Şekil 2.3. kırılma alanı ve büyüklüğü arasındaki ilişkiyi göstermektedir. Daha Büyük kırılma alanları büyük depremleri gösterir. Kırılganlık alanı küçük olayları (yani 6'dan küçük magnitüdler) bir daire ile temsil edilebilir ve bu sismik kaynaklar sismolojide nokta kaynağı olarak adlandırılır. Kırılma alanı daha büyük boyutlar için dikdörtgen (yani uzatılmış kaynak) olma eğilimindedir. Bu tür durumlarda kırılma geometrisi alanının

genişliği (W) ve uzunluğu (L) ile karakterizedir. Literatürde, depremlerin büyüklüğünü kırılma boyutlarıyla ilişkilendiren birçok ampirik model vardır (Sucuoğlu ve Akkar, 2014).

Şekil 2.4. farklı büyüklük ölçeklerini karşılaştırmaktadır. Büyüklük doygunluk olgusu yerel, cisim ve yüzey dalgası büyüklükleri için açıkça gösterilmiştir (iki farklı cisim dalgası büyüklüğü gösterilmiştir: mb ve mB, farklı doğal periyotların sismograflarından hesaplanmıştır. –mB biraz daha uzun bir dönem sismografından hesaplanmıştır). Bu büyüklük ölçekleri, belirli bir büyüklük seviyesinden sonra depremlerin boyutunu ayırt edemez. Büyüklük doyumunun olumsuz etkileri, daha uzun dönemli sismograflar tarafından kaydedilen dalga biçimlerinin hesaplanması için kullanıldığından, Ms için nispeten daha büyük boyutlarda ortaya çıkar. Anlık büyüklük Mw, yukarıdaki paragrafta açıklanan nedenlerden ötürü büyüklük doyumundan muzdarip olmayan tek büyüklük ölçeğidir. Japonya'da kullanılan özgül büyüklük ölçeği MJMA, Ms'ye benzer bir eğilime sahiptir (Sucuoğlu ve Akkar, 2014).

Şekil 2.5. Moment büyüklüğü ölçeğinin diğer büyüklük ölçekleriyle karşılaştırılması

Magnitüd ile şiddet arasındaki fark; magnitüd, depremin kaynağında açığa çıkan enerjinin bir ölçüsü iken; şiddet, depremin yapılar ve insanlar üzerindeki etkilerinin bir ölçüsüdür.

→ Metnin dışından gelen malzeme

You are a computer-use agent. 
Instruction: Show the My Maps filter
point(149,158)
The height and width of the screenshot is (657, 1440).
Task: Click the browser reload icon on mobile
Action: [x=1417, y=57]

Çizelge 2.1. Şiddet-magnitüd karşılaştırması

Bugün dünyada en yaygın olarak kullanılan aletsel büyüklük ölçeği, Richter ölçeği; öte yandan en yaygın şiddet ölçeği ise Mercalli ölçeğidir. Deprem büyüklüğünün belirlenmesi için kullanılan Richter ölçeği bir alet değil, matematiksel bir formüldür. Richter ölçeğinin logaritmik olması yüzünden ölçek üzerinde iki ardışık tamsayı arasındaki fark, yer sarsıntısının genliğindeki 10 kat artmaya karşılık gelir. Bir kaya, büyüklüğü 4 olan bir depremle 1 cm ileri-geri titreşiyorsa, aynı kaya, büyüklüğü 5 olan bir depremde 10 cm'lik titreşimler yapacak demektir. Yerin titreşimindeki bu 10 kat artışın enerji cinsinden karşılığı ise 31,5 katlık bir artıştır. Dolayısıyla 5 büyüklüğünde bir deprem, 4 büyüklüğündeki bir depremden 31,5 kat daha fazla enerji açığa çıkarır. 6 büyüklüğündeki bir depremde ise, 4 büyüklüğündeki depremden neredeyse 1000 kat (31,5x31,5) daha fazla enerji açığa çıkacak demektir. Depremlerin sismik bir kaynakta tekrarlanma oranı Gutenberg-Richter ilişkisi ile gösterilebilir.